One recent example is Jackie Chan's latest action flick, the Hong Kong-financed, US$35 million Highenders, which has just completed filming in a massive exhibition hall on the outskirts of Bangkok. Some 250 craftspeople, mostly Thai, worked to create the gloomy interior of a sixteenth century Irish castle, complete with twisting stairwells and Gothic archways.
Sculptors, usually employed on Thai temple restoration projects, crafted the heads of bulls, goats and deer that dotted the interior.
"They are the best sculptors I've met in my life," said standby art director Connor Dennison. "They're phenomenal."
Cheap, too -- and that's the bottom line for international film-makers looking to shift production out of high-cost locations like the US and Europe.
"The industry is now saying to the foreign filmmakers ... the quality is high here for your budget," said Pakinee.
Industry insiders say that with last year's threatened actors' strike in the US, a window of opportunity has opened for Thailand.
"There is a backlog of US productions looking for places to go now," said Don Balfour, managing director of Bangkok-based production company Phenix Films Asia. "For producers looking to film in Asia, Thailand is the best choice," he said.
The Philippines, Malaysia and Indonesia are seen as unsafe, Hong Kong is expensive, China can strangle producers in red tape, and Thailand's poorer neighbors lack the infrastructure filmmakers require, Balfour said.
But the next year will be crunch time for Thailand as its bid to establish an Asian Hollywood is put to the test.
"We need to get it right.
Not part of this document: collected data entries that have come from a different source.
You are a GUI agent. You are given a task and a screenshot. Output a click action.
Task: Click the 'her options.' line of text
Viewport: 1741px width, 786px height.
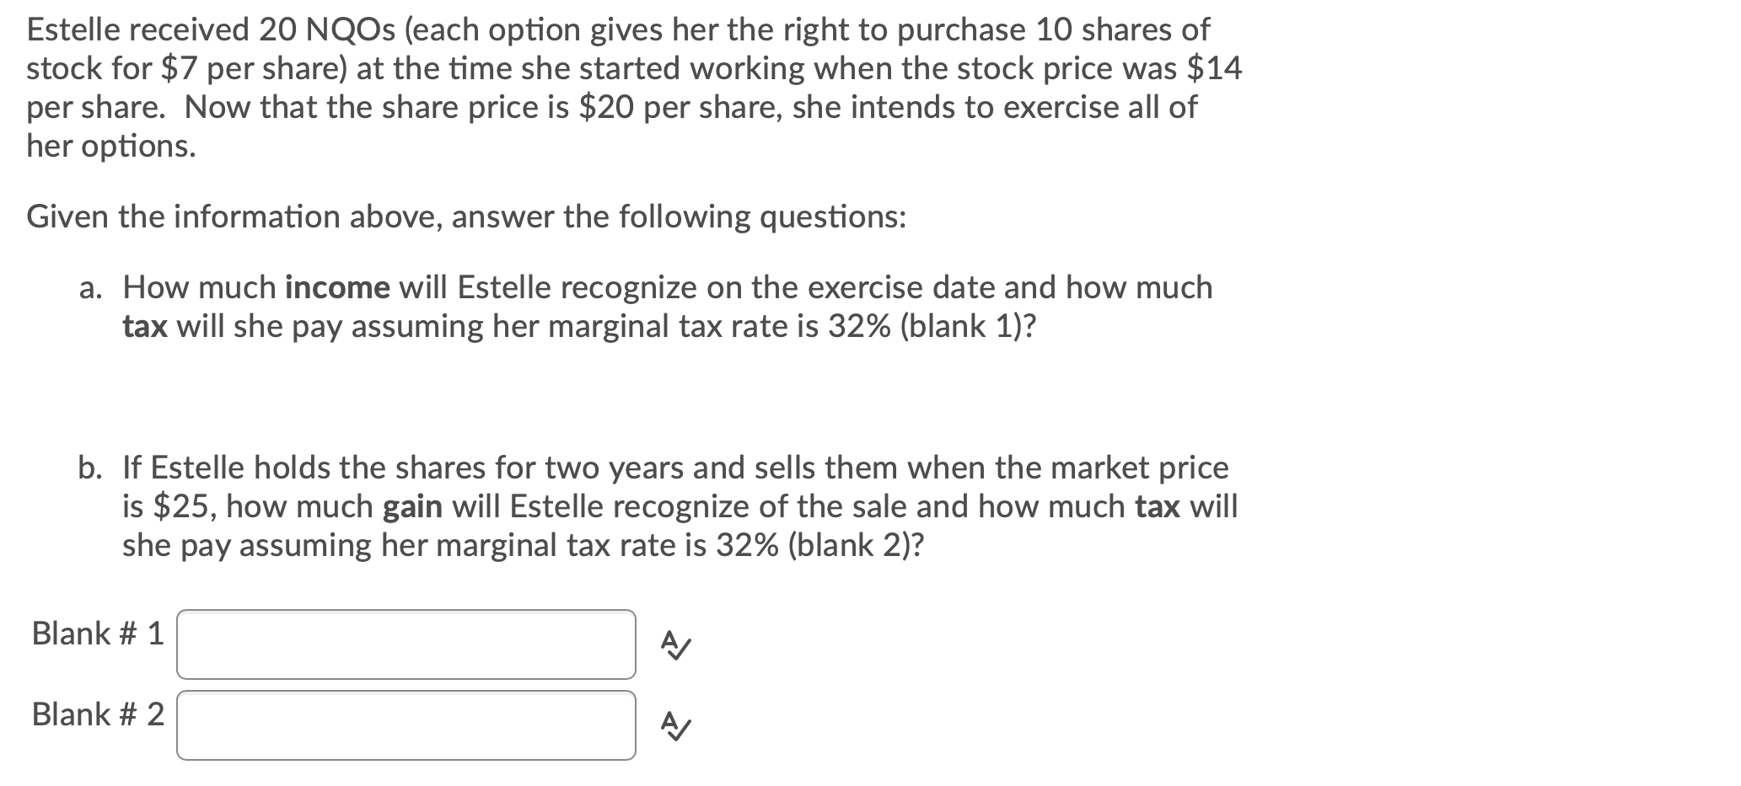coord(111,147)
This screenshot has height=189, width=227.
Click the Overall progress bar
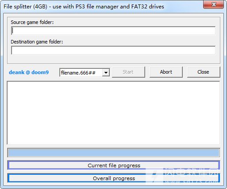click(114, 178)
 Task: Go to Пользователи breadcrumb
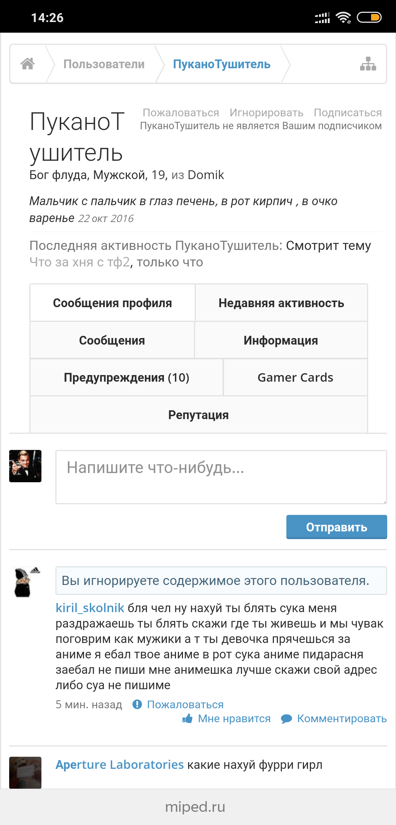tap(104, 64)
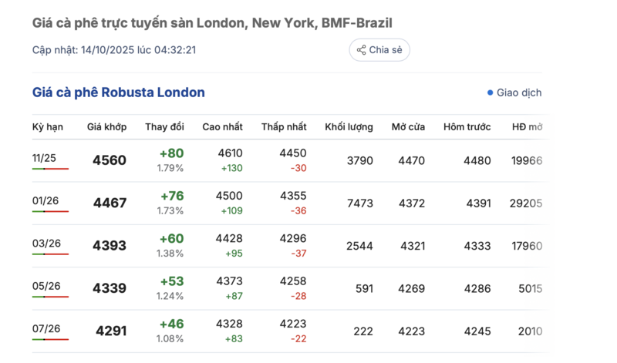Click the Khối lượng column header
Viewport: 617px width, 363px height.
point(349,126)
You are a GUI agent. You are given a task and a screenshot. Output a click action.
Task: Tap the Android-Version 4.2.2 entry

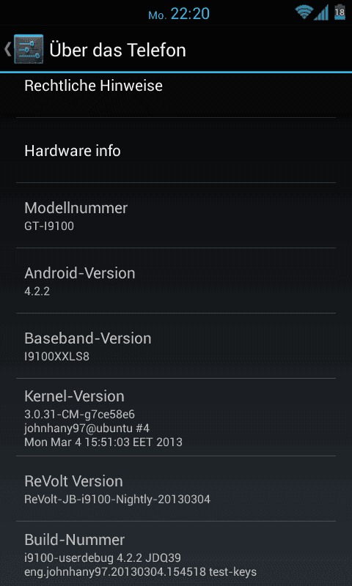pyautogui.click(x=176, y=281)
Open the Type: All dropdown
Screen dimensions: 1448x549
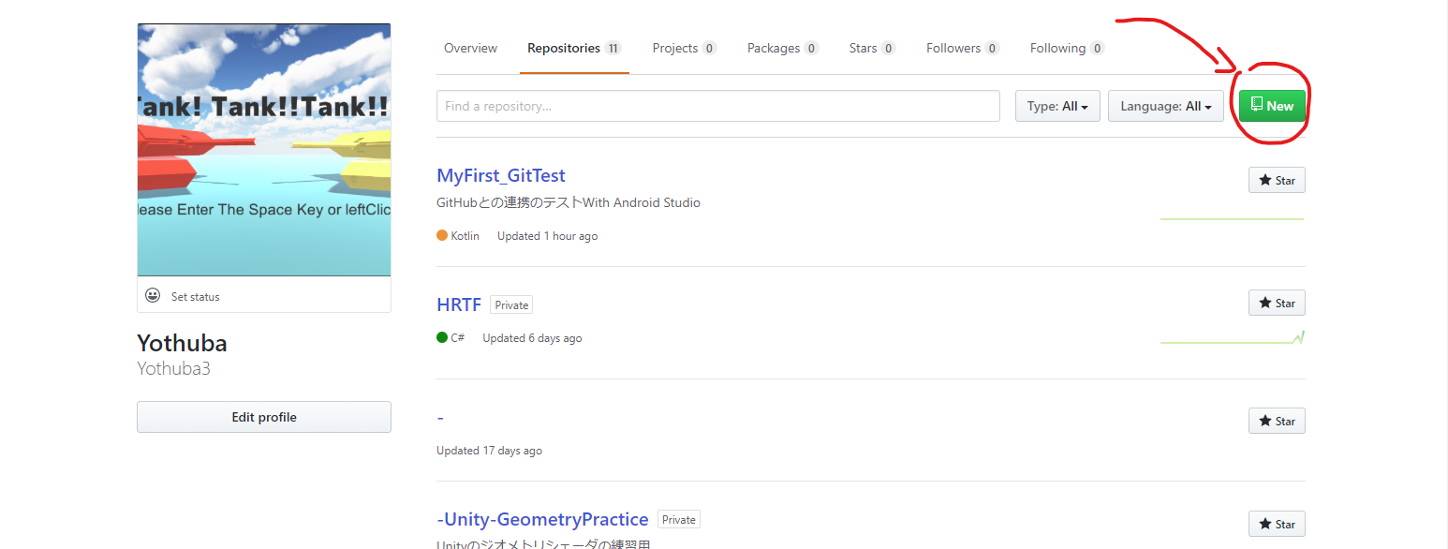(x=1057, y=106)
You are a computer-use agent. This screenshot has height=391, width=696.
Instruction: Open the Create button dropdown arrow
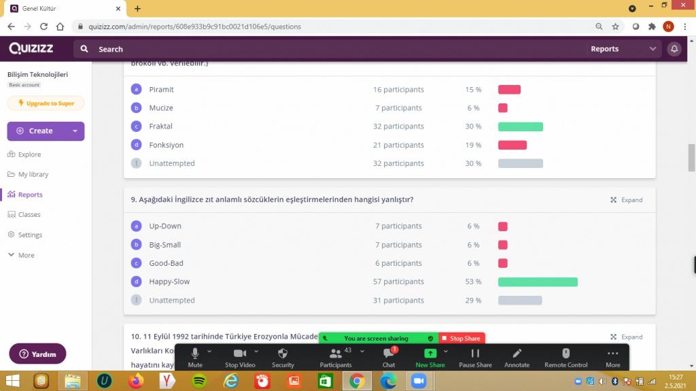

I don't think the current focus on Thailand will come around again," Balfour said.
Success will depend on better cooperation between the Thai government and film-makers who in the past have criticized the bureaucratic approach of the Thai Film Board, which issues the necessary permits.
Industry observers say things have improved since Sidhichai Jayant took over as Film Board director a year ago, revising actors' tax schedules and amending old permit regulations that had discouraged film-makers from heading here.
Sidhichai said he wants to set up a government committee charged with "helping facilitate foreign filmmakers in Thailand."
"Permits can now be issued very quickly, even quicker than in the United States," he said.
The verdict so far is good. "He's actively cut a lot of red tape, he's liaising between groups, he's giving us help in talking to higher people in ministries when we need it," Pakinee said.
But Ctar Sudasnd, chairman of production house Siam Studios, believes more must be done to ease the path of foreign film-makers who are often tripped up by Thailand's free-wheeling approach to business.
"A lot of people go away with a nasty taste in their mouth, saying that `Hey, this is a ripoff place man,'" he said. "So we need to address that."